If this is correct, then the backup and restore process is quite misleading.

When I last looked, I had over 5000 songs on my ios device. They didn’t all come from Apple.
Does this mean I have to go find the non-Apple original sources and digitize them again?

Any songs you copied to the phone from your Mac (as opposed to downloading from the iTunes store), should be in the backup. No, you shouldn’t need to find the original copies. Are you missing songs?

I don’t know, and probably won’t know until 8 months from now when I find some missing. I’m not going to go through the 5000+ songs.

I shouldn’t need to inventory things. This partial backup of apple’s isn’t well thought out. How much time will be lost when users need to go find their missing files?

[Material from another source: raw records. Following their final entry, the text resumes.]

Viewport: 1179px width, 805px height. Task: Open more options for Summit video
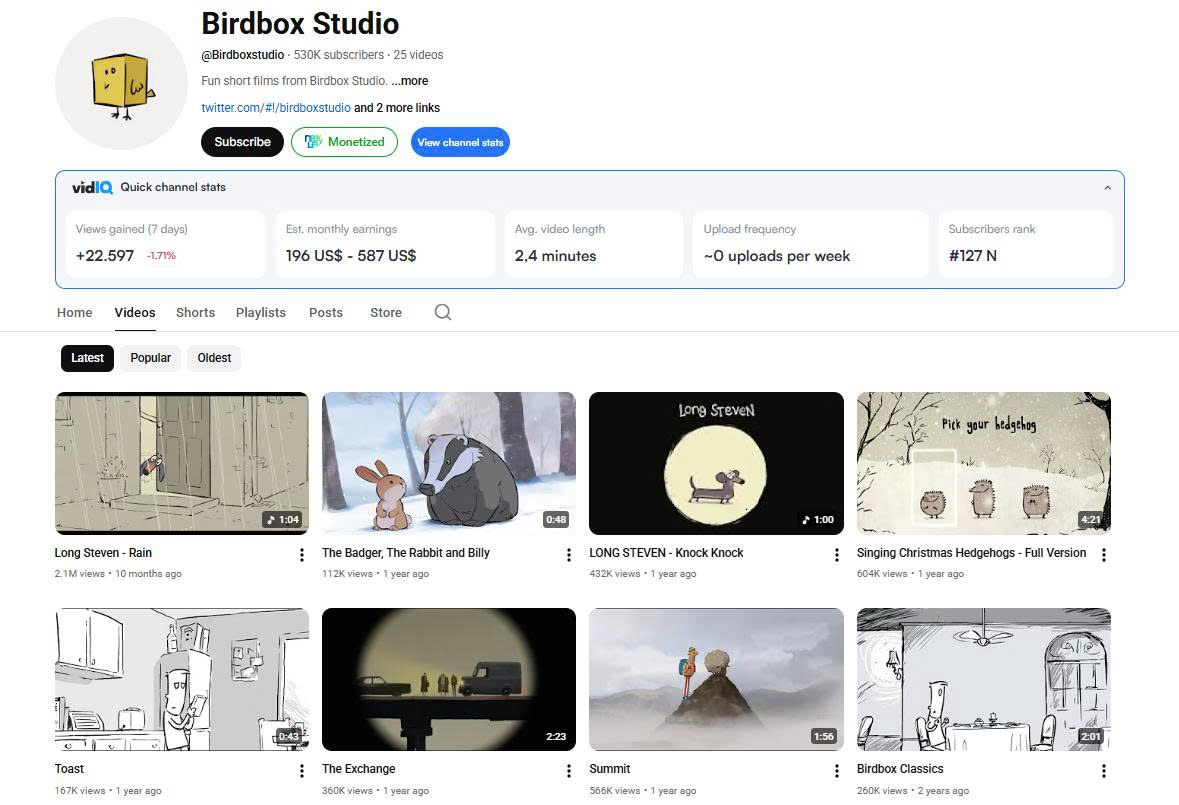tap(837, 771)
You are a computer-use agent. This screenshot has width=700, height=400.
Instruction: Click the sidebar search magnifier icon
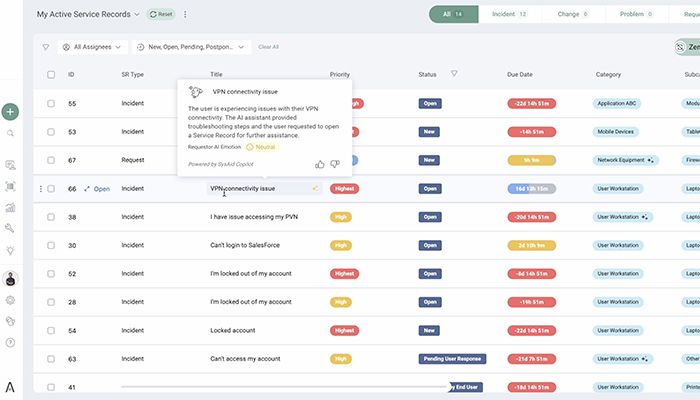(10, 133)
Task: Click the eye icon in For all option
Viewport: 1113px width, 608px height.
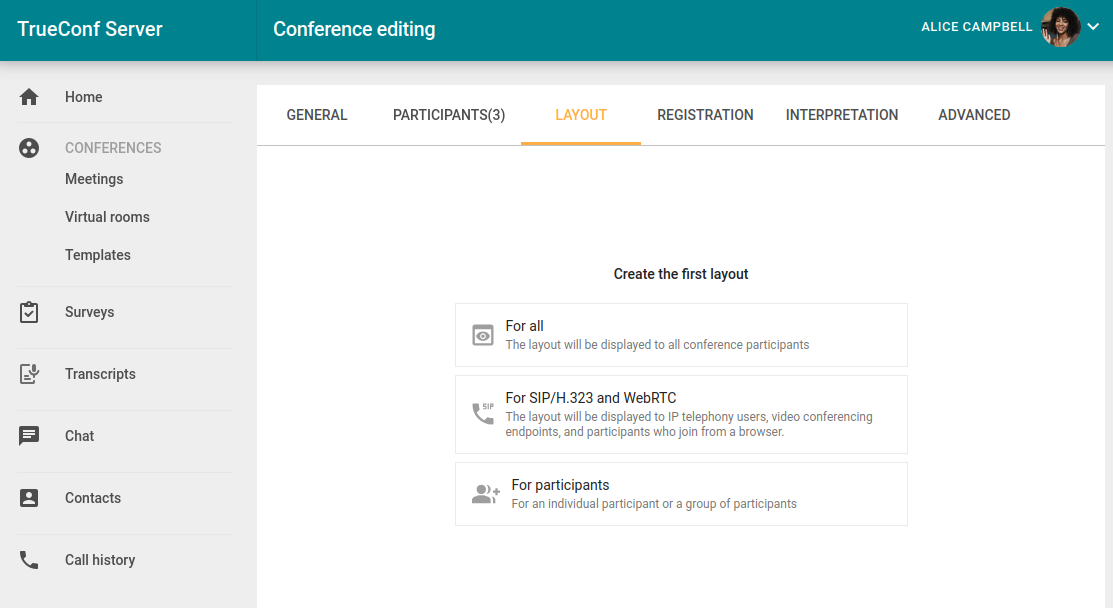Action: pos(483,335)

:thinking: Wait, have we determined that user files are missing from devices after a restore? User data and media the user loads on the device is in the backup. Media and app binaries that can be re-download are not. What’s missing?

If you are referring to the podcast files in your original post, that is probably working like the app developer intended. Without getting too far into the weeds, the app developer tells iOS which files in the app need to be backed up and which do not. PocketCasts told iOS to backup the podcast subscription metadata. But since PocketCasts can re-download the media files at any time, it told Apple not to back those up.

Excluding these files from the backup is good for the user. Backups run faster, use less network bandwidth and use less iCloud storage.

It’s a waste of the users time to 1. Find out what’s missing, and
2. Download all of that data again.

It’s a poor decision on Apple’s part to call this a backup, when so much data isnt backed up.